现在，我想知道ParamGridBuilder 中产生最佳模型的参数（numFeatures、regParam）是什么。

我已经使用了以下命令但没有成功：

cvModel.bestModel.extractParamMap().toString()
cvModel.params.toList.mkString("(", ",", ")")
cvModel.estimatorParamMaps.toString()
cvModel.explainParams()
cvModel.getEstimatorParamMaps.mkString("(", ",", ")")
cvModel.toString()

有什么帮助吗？

提前致谢，

【问题讨论】：

最好的参数是dumped to log，但我无法从CrossValidatorModel 实例中访问这些信息。
这真是令人沮丧。他们甚至没有在 PySpark 中记录它。缺少这么一个小而重要的东西......这让我想知道是否有人真的在使用这个功能。
各位，最新版本的 Spark 有解决这个问题的办法吗？
你肯定可以从cvModel.bestModel得到它，请看下面我的回答
This SO thread 有点回答这个问题。

标签： scala apache-spark pipeline cross-validation apache-spark-mllib

【解决方案1】：

val bestPipelineModel = cvModel.bestModel.asInstanceOf[PipelineModel]
val stages = bestPipelineModel.stages

val hashingStage = stages(1).asInstanceOf[HashingTF]
println("numFeatures = " + hashingStage.getNumFeatures)

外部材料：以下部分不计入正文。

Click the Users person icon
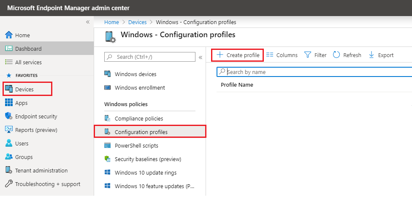412x197 pixels. (9, 143)
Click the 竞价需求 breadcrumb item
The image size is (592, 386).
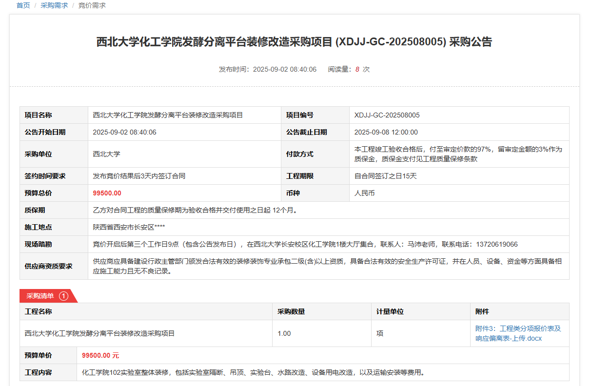coord(92,5)
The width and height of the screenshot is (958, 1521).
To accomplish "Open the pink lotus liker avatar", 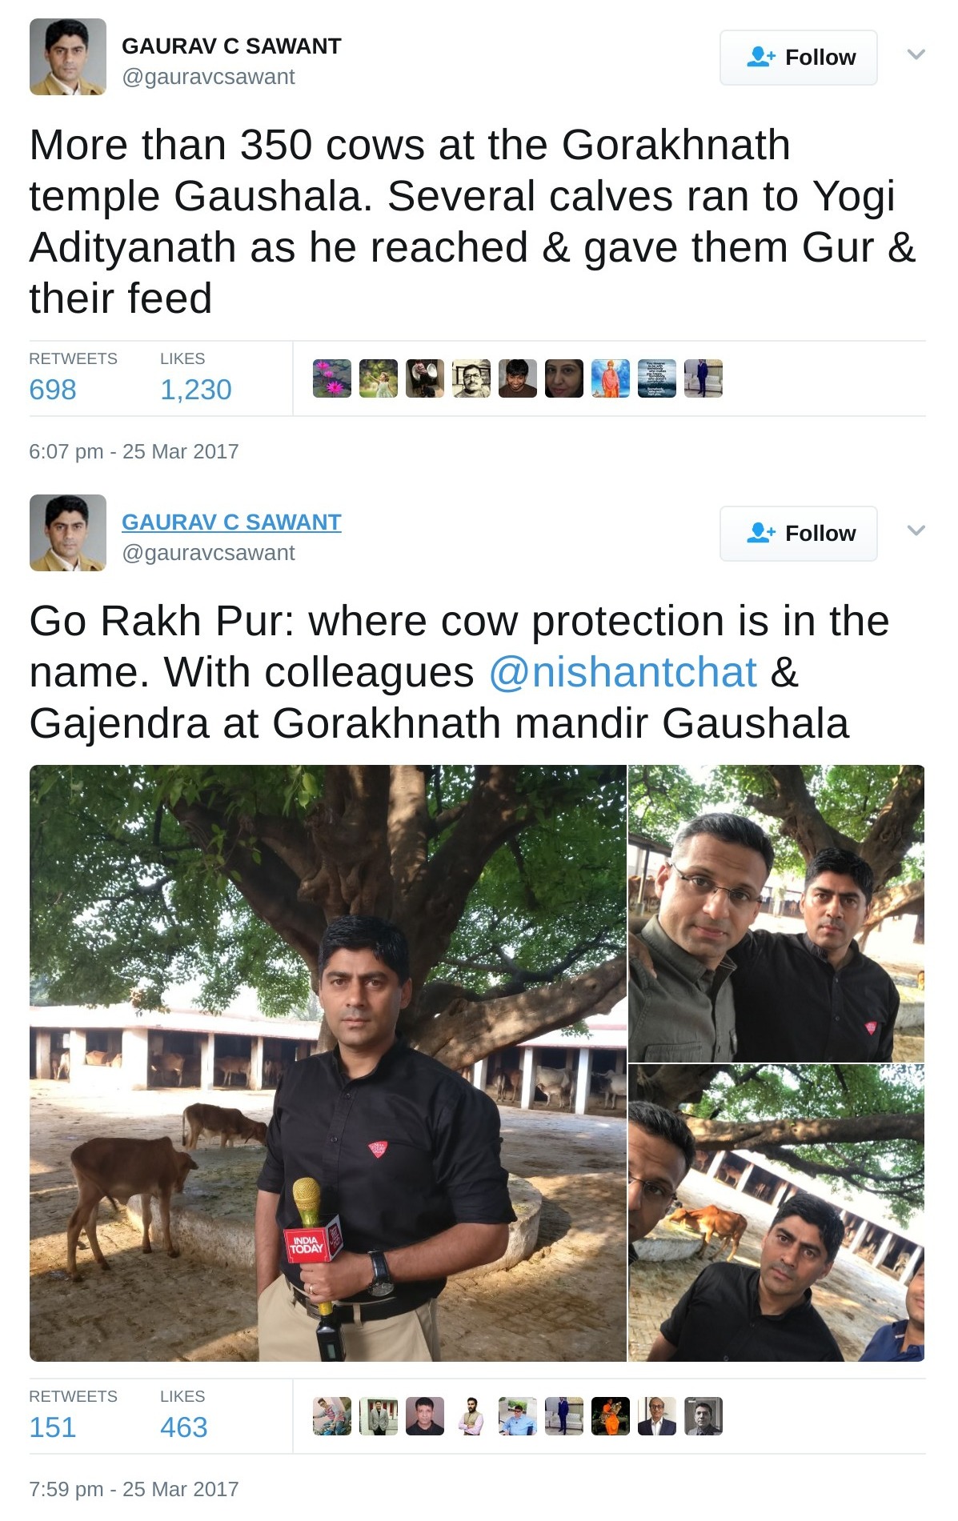I will point(332,378).
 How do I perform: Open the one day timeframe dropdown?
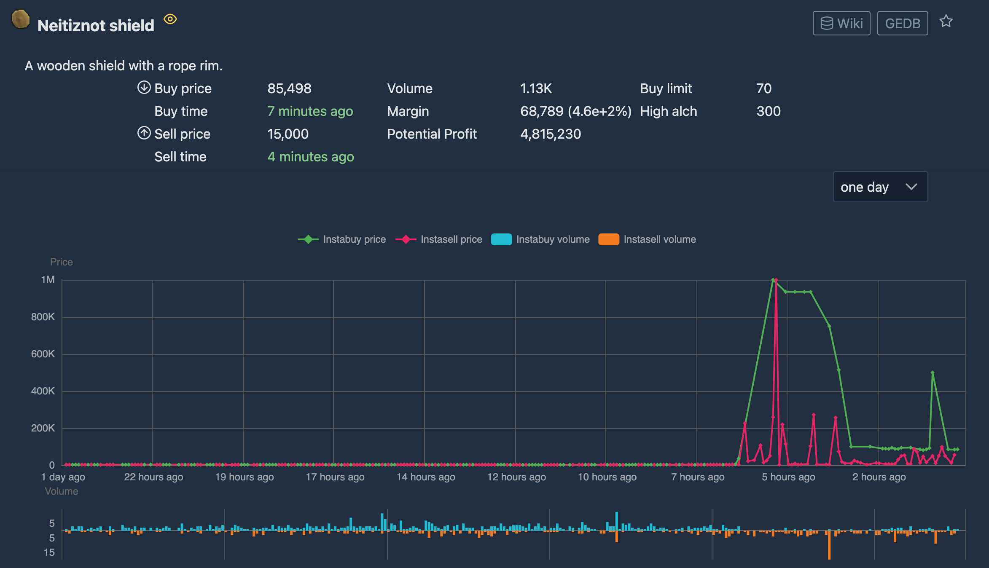point(864,187)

val lrStage = stages(2).asInstanceOf[LogisticRegressionModel]
println("regParam = " + lrStage.getRegParam)

source

【讨论】：

【解决方案2】：

获得正确的ParamMap 对象的一种方法是使用CrossValidatorModel.avgMetrics: Array[Double] 查找argmax ParamMap：

implicit class BestParamMapCrossValidatorModel(cvModel: CrossValidatorModel) {
  def bestEstimatorParamMap: ParamMap = {
    cvModel.getEstimatorParamMaps
           .zip(cvModel.avgMetrics)
           .maxBy(_._2)
           ._1
  }
}

当在您引用的管道示例中训练的CrossValidatorModel 上运行时：

scala> println(cvModel.bestEstimatorParamMap)
{
   hashingTF_2b0b8ccaeeec-numFeatures: 100,
   logreg_950a13184247-regParam: 0.1
}

【讨论】：

注意：maxBy 可能需要为minBy，具体取决于Evaluator.isLargerBetter 的值。

【解决方案3】：

这是 ParamGridBuilder()

paraGrid = ParamGridBuilder().addGrid(
hashingTF.numFeatures, [10, 100, 1000]
).addGrid(
    lr.regParam, [0.1, 0.01, 0.001]
).build()

管道中有 3 个阶段。看来我们可以评估如下参数：

for stage in cv_model.bestModel.stages:
    print 'stages: {}'.format(stage)
    print stage.params
    print '\n'

stage: Tokenizer_46ffb9fac5968c6c152b
[Param(parent='Tokenizer_46ffb9fac5968c6c152b', name='inputCol', doc='input column name'), Param(parent='Tokenizer_46ffb9fac5968c6c152b', name='outputCol', doc='output column name')]

stage: HashingTF_40e1af3ba73764848d43
[Param(parent='HashingTF_40e1af3ba73764848d43', name='inputCol', doc='input column name'), Param(parent='HashingTF_40e1af3ba73764848d43', name='numFeatures', doc='number of features'), Param(parent='HashingTF_40e1af3ba73764848d43', name='outputCol', doc='output column name')]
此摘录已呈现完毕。